Answer
The size of the current in wire 2 is $~~0.502~A$
Work Step by Step
We can write the general expression for the magnetic force on a current-carrying wire due to a parallel current-carrying wire:
$F = \frac{\mu_0~L~i_1~i_2}{2\pi~d}$
Note that currents in the same direction attract each other, and currents in the opposite direction repel each other.
When wire 3 is a distance of $4.00~cm$ from wire 2, the net force on wire 2 is zero.
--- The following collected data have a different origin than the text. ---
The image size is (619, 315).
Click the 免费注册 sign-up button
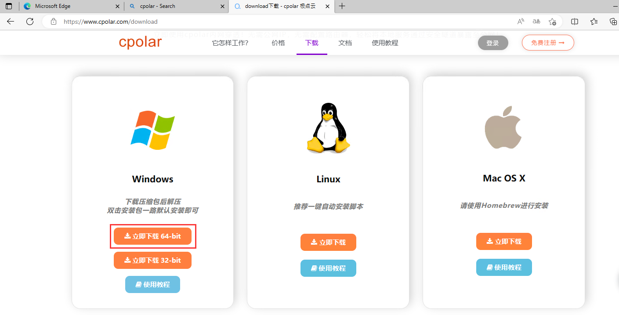[548, 43]
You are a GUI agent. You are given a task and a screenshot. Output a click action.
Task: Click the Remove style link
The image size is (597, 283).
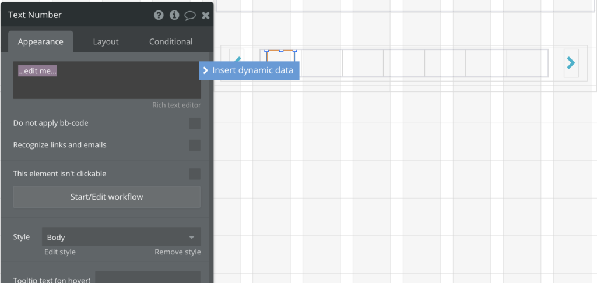pyautogui.click(x=177, y=252)
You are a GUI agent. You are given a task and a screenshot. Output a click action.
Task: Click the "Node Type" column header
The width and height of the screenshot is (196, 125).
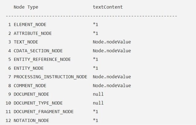coord(26,7)
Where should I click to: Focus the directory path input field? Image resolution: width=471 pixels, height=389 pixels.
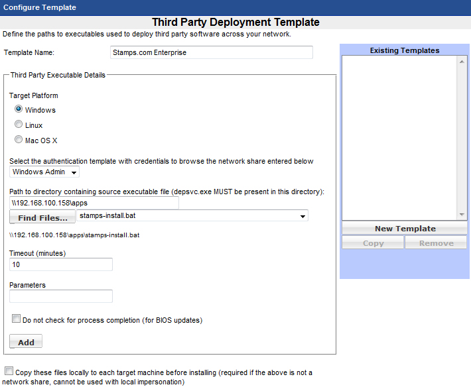(94, 203)

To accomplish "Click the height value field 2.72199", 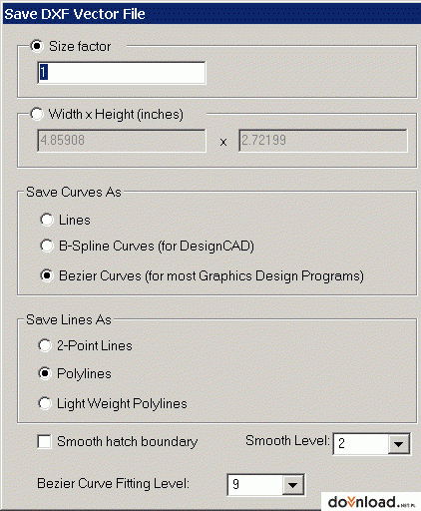I will [323, 141].
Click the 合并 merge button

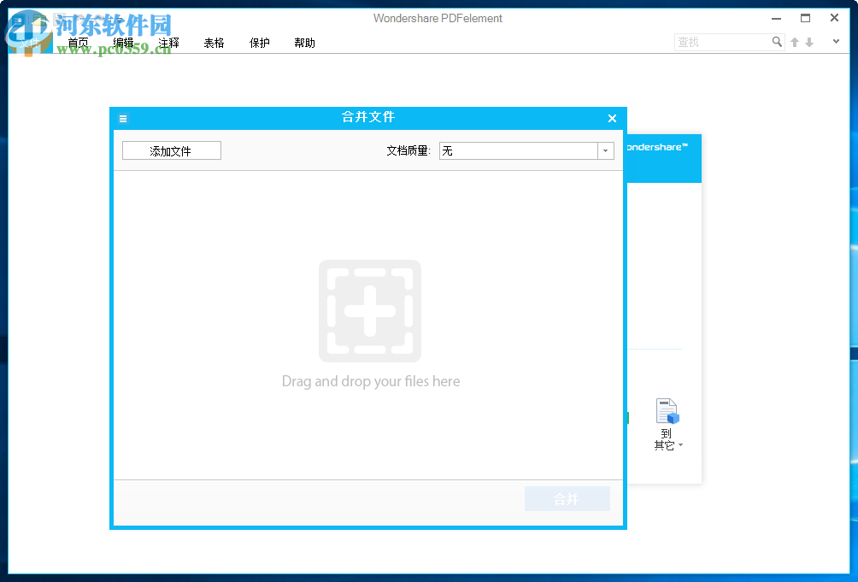point(567,498)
Therefore, the force on wire 2 due to the current in wire 1 and the current in wire 3 must be equal in magnitude and opposite in direction.
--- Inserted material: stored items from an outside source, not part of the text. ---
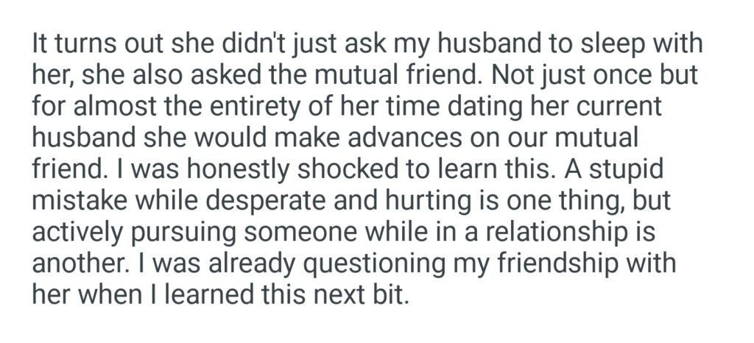Screen dimensions: 754x343
Task: Click the word "almost" in the text
Action: pyautogui.click(x=111, y=108)
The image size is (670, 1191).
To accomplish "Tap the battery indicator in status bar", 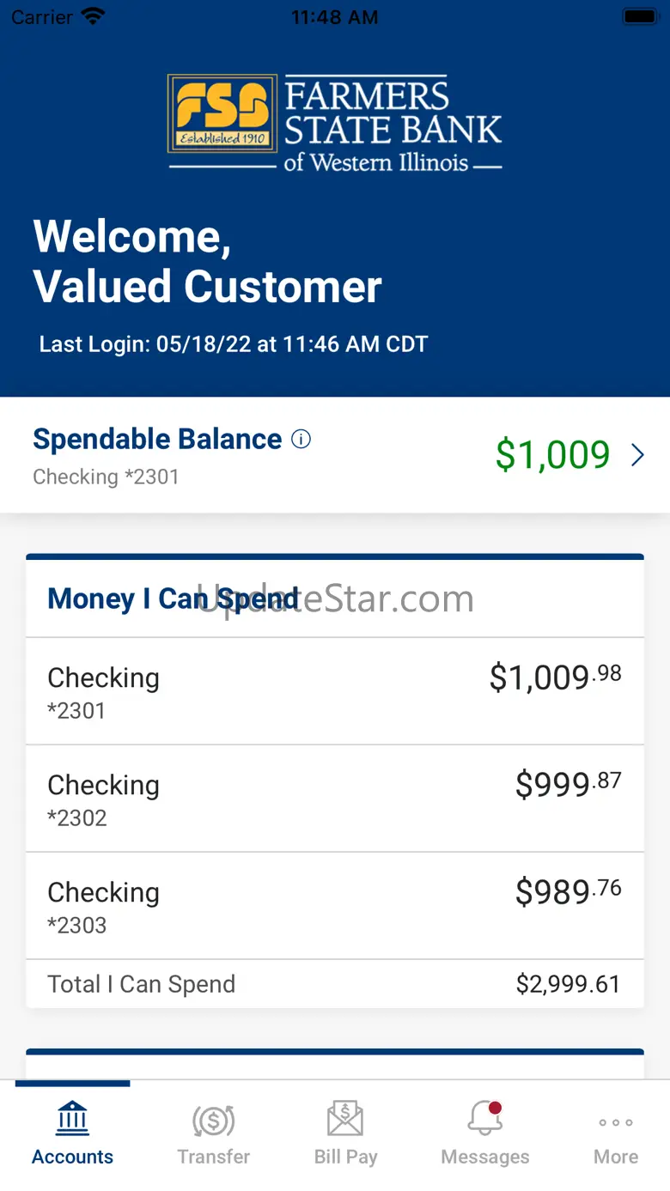I will point(640,16).
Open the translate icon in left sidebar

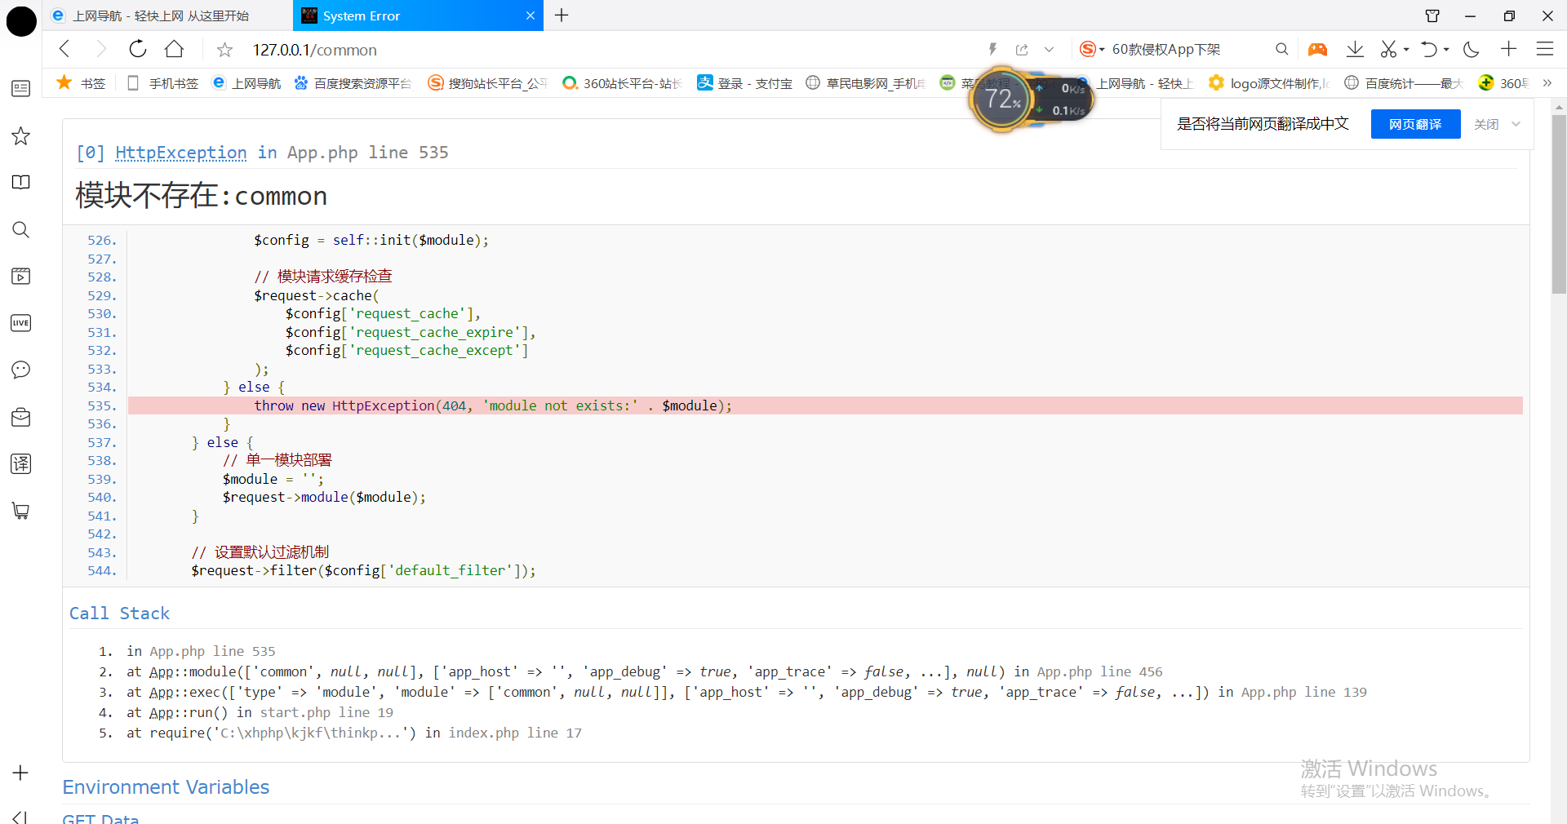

Since $i_1 = 3~i_3$, then $d = (3)(4.00~cm) = 12.0~cm$
As the graph approaches the asymptote, the force on wire 2 due to the current in wire 3 approaches 0.
We can find the current in wire 2:
$\frac{F}{L} = -\frac{\mu_0~i_1~i_2}{2\pi~d} = -0.627~\mu N/m$
$i_2 = \frac{(0.627~\mu N/m)(2\pi~d)}{\mu_0~i_1}$
$i_2 = \frac{(0.627~\mu N/m)(2\pi)~(0.120~m)}{(4\pi\times 10^{-7}~H/m)(0.750~A)}$
$i_2 = 0.502~A$
The size of the current in wire 2 is $~~0.502~A$